The Air Quality (Domestic Solid Fuels Standards) (England) Regulations 2020 is now in place. We look at the regulations in more detail to help answer some of the more common questions.
It is worth noting that these regulations only apply to England, with consultations and plans being made in Scotland, Wales and Northern Ireland. The regulations also apply only to domestic premises. “Domestic premises” means premises that are used wholly or mainly as a private dwelling, including boats designed or adapted for use solely as a place of permanent habitation.
From 1st May, you can only supply or sell wood fuel in volumes of less than 2 cubic metres if it is certified as ‘Ready to Burn’. This confirms it has a moisture content of 20% or less.
The Ready to Burn certification scheme applies to:
- firewood in single retail bags
- firewood supplied as a bulk delivery in loose volumes of less than 2 cubic metres
- wood briquettes in single retail bags
- wood briquettes supplied as a bulk delivery in loose volumes of less than 2 cubic metres
Small Scale Production
Small-scale wood producers who supplied less than 600 cubic metres of wood between 1 May 2020 and 30 April 2021 have until 1 May 2022 to comply with the new Ready to Burn certification scheme. Contact us to express your interest in finding out more if you fall into this category of wood production.
Sales over 2 cubic metres
You do not need to get wood fuel sales of 2 cubic metres or more certified. You can include a note when you deliver the wood to explain it is dry. Suppliers who sell wood in volumes of 2 cubic metres or more must provide customers with this notice that explains how to dry, store and check the moisture of the wood before it is used, even if the wood is below 20% moisture content. This also applies to small-scale wood producers.
Sellers and retailers: storing and labelling
Wood certified as Ready to Burn has a guaranteed moisture content of 20% or less.
You must make sure you store the wood properly, so that you do not sell it to customers damaged or wet. You can do this by storing the wood indoors, off the ground or undercover. We have a handy video with some tips on storage with some additional guidance on the Ready to Burn website.
Rotate stock so that older stock is used up first.
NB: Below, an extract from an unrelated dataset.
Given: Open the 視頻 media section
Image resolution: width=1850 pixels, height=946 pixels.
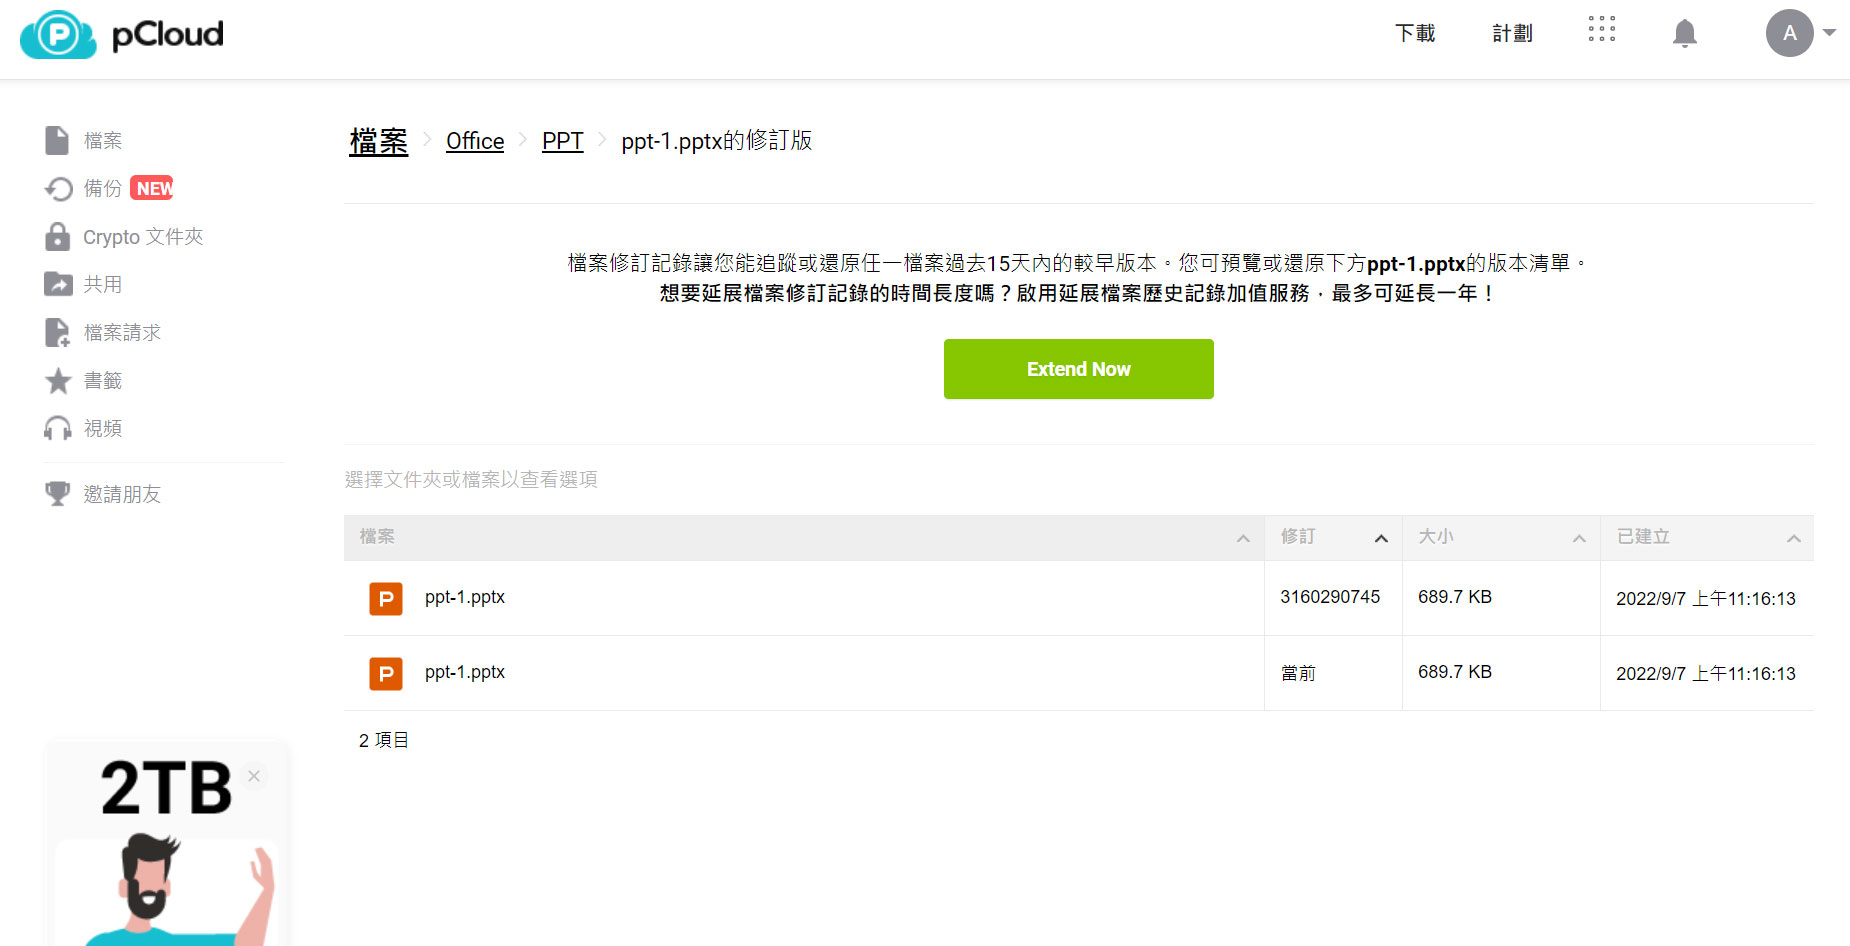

The wood must be correctly labelled when it is sold to third-party sellers and final customers. You must make sure the following details are either attached to the wood packaging, displayed alongside it on the shelf or next to the price:
- approved ‘Ready to Burn’ logo
- supplier’s company name
- unique certification number
You can check the supplier’s details and certification number through the ‘Find a Supplier’ search. Contact your supplier to ask about their certification mark and permission to use it.
If you sell online, make sure the logo for each fuel is displayed on the section of the webpage where the fuel is advertised.
A common question we have been getting relates to enforcement. This is covered under Part 6 of the new Regulations and identifies local authorities as the body responsible for enforcement of the Regulations. For the purposes of the regulation, “local authority” means—
- the Common Council for the City of London;
- London Borough Council;
- the Council of the Isles of Scilly;
- a county council;
- a district council for an area in which there is no county council.
There are a number of measures available for the local authority to assist in enforcing the regulations, such as:
- enter a supplier’s premises at any reasonable time;
- inspect a supplier’s goods;
- make test purchases of a supplier’s goods;
- require a supplier to produce documents or to provide information;
- question a supplier or officers or employees of a supplier.
Additionally, compliance checks can be undertaken. An enforcement officer may check:
- small bags of wood are sold with the Ready to Burn logo, certification number and supplier or manufacturer details displayed correctly
- certification details against the certification list
- correct information on drying is provided to customers for wood fuel volumes of 2 cubic metres or more
- sales records (including sales to third-party retailers)
- how you’re storing wood (so that you aren’t selling it to customers damaged or wet)
- delivery records to households within smoke control areas
You could be fined if:
- you sell unauthorised fuel
- you’ve stored fuel so it has a moisture content of more than 20%
- the fuel does not have the ‘Ready to Burn’ logo or is not labelled correctly
You could get a:
- £300 fixed penalty fine issued by your local authority
- fine of more than £300 depending on the severity of the offence issued by the courts
Woodsure is the only approved wood certification body appointed by Defra. Hundreds of wood producers are already certified as Ready to Burn, with hundreds more progressing through the certification process. Find your supplier using the postcode search, or verify suppliers using the WS reference code in the business checking facility.
Both HETAS and Woodsure are working with Local Authorities across England to clarify the legislation, providing newsletters, webinars and workshops.
The full legislation is available to view on the .gov website.